Brief: Taking each line of the material in turn, count those with the string "computer" and answer with the count alone.

Excerpted data:

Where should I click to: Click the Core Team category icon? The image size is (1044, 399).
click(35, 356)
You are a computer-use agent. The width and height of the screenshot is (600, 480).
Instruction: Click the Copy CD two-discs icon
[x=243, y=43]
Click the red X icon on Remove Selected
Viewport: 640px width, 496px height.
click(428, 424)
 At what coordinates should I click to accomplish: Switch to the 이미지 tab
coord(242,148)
==
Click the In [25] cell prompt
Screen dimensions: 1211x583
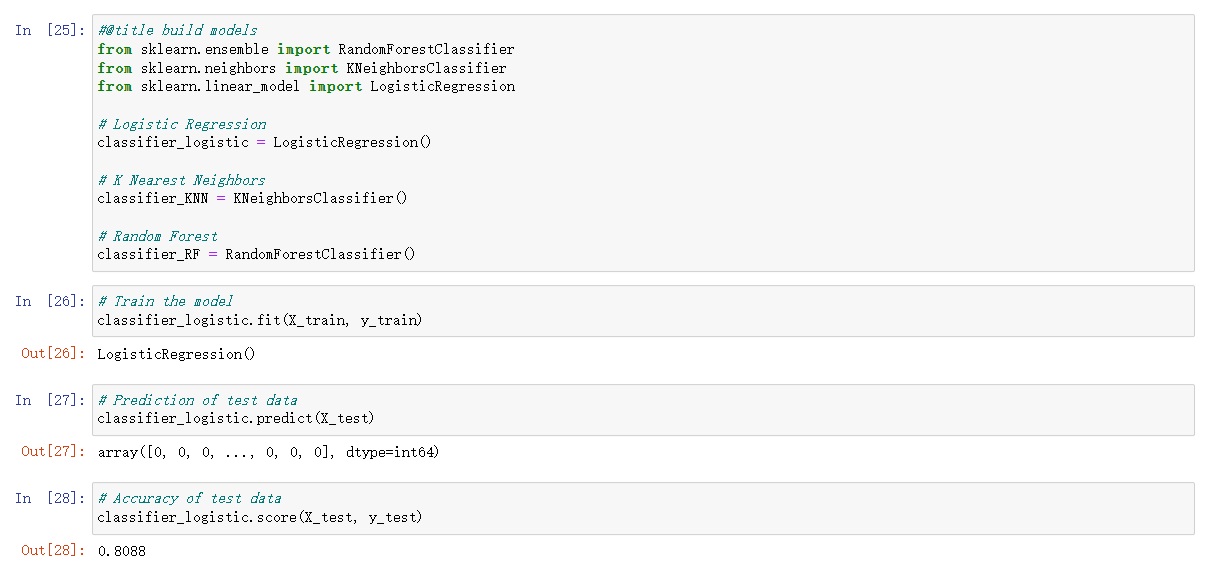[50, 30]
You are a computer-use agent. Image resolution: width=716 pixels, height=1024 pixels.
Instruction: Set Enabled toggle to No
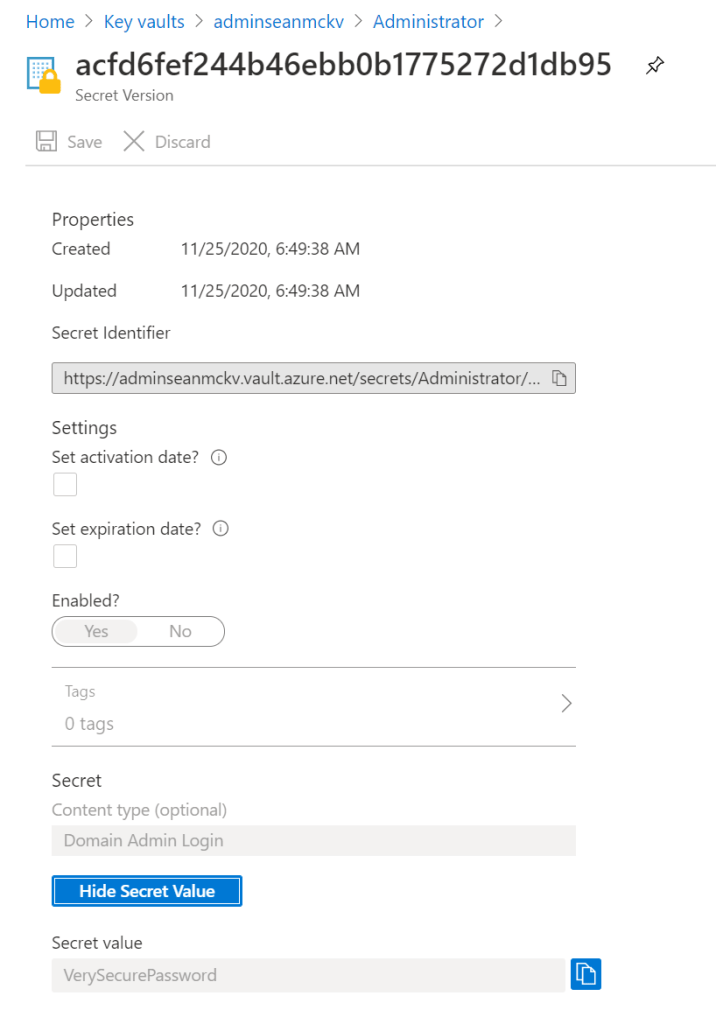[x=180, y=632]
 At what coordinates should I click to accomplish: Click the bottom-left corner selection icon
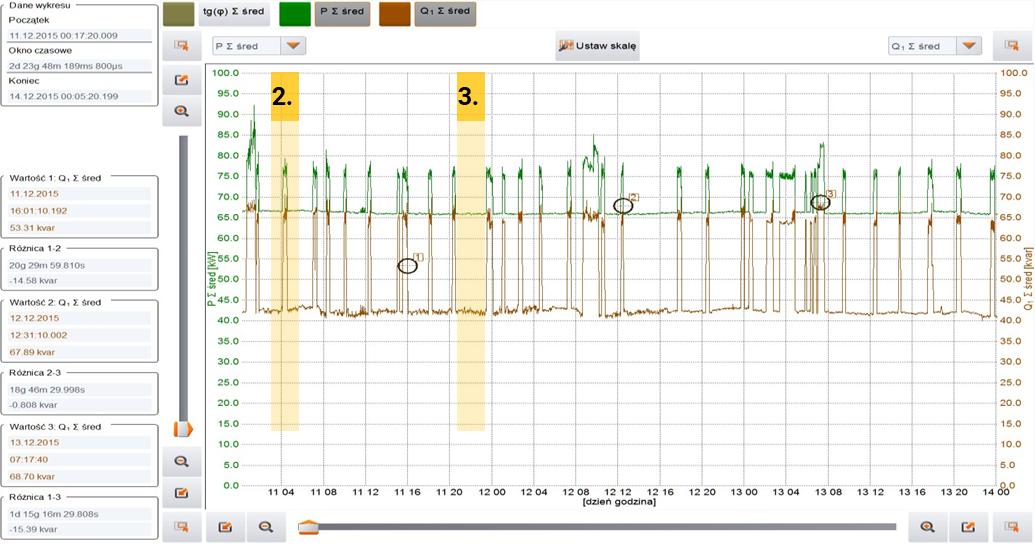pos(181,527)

Response below: 2